Q: Besides education and innovation, on what other areas do you focus to improve public healthcare in Mexico?
A: Our responsibility as an institute is to develop healthcare models that can be incorporated into the health system. For example, chronic non-transmittable diseases such as diabetes mellitus, hypertension, and chronic renal damage cannot be cured, only managed. As such, they require attention not just from one doctor or specialist but from several over the patient’s entire life. The previous system required a patient to have frequent 15-30 minute consultations with several specialists over the course of various days, and our new model provides integral care where patients receive several consultations one day over the course of six hours. After four monthly medical visits, the patient is fully aware of his or her disease, and prepared to manage it without constant sessions. Further consultations, are only required once a year. This model has been highly successful and it has even been incorporated to other hospitals. There is a similar need to change these models for other diseases, such as leukemia and lymphoma. While the INCAN is responsible for dealing with these diseases, our responsibility is creating novel models of care.
Q: How do you approach research and innovation within the institute?
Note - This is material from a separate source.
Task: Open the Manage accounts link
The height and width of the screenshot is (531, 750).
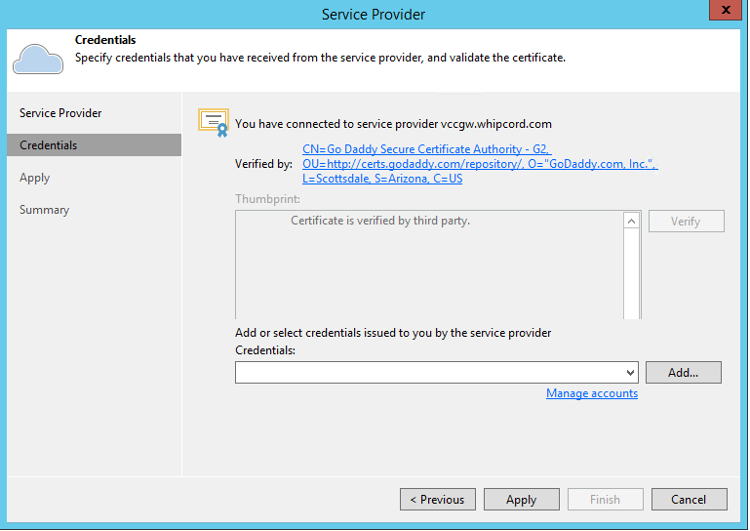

A: Medicine requires the cooperation of all the national and international institutions to keep up with the latest developments in research and education in order to provide the best care to patients. In September, we will have a training program for doctors so they can update their knowledge on internal medicine. For example, in the area of Hepatitis C we are working with the newest direct antiviral agents that are able to cure the disease instead of just managing it. In this case, we are bringing a researcher who developed one of these medications. In the area of anesthesia, there is a new concept called pain- out, which mitigates post-surgery pain, for which we are also bringing researchers involved in the development of this new technique. For this program, we always identify 15 global leaders in their respective fields to share their knowledge on generating new ideas. We also plan to continue with the Cathedra Salvador Zubirán, which aims to bring to Mexico foreign researchers interested in working and living here for a year.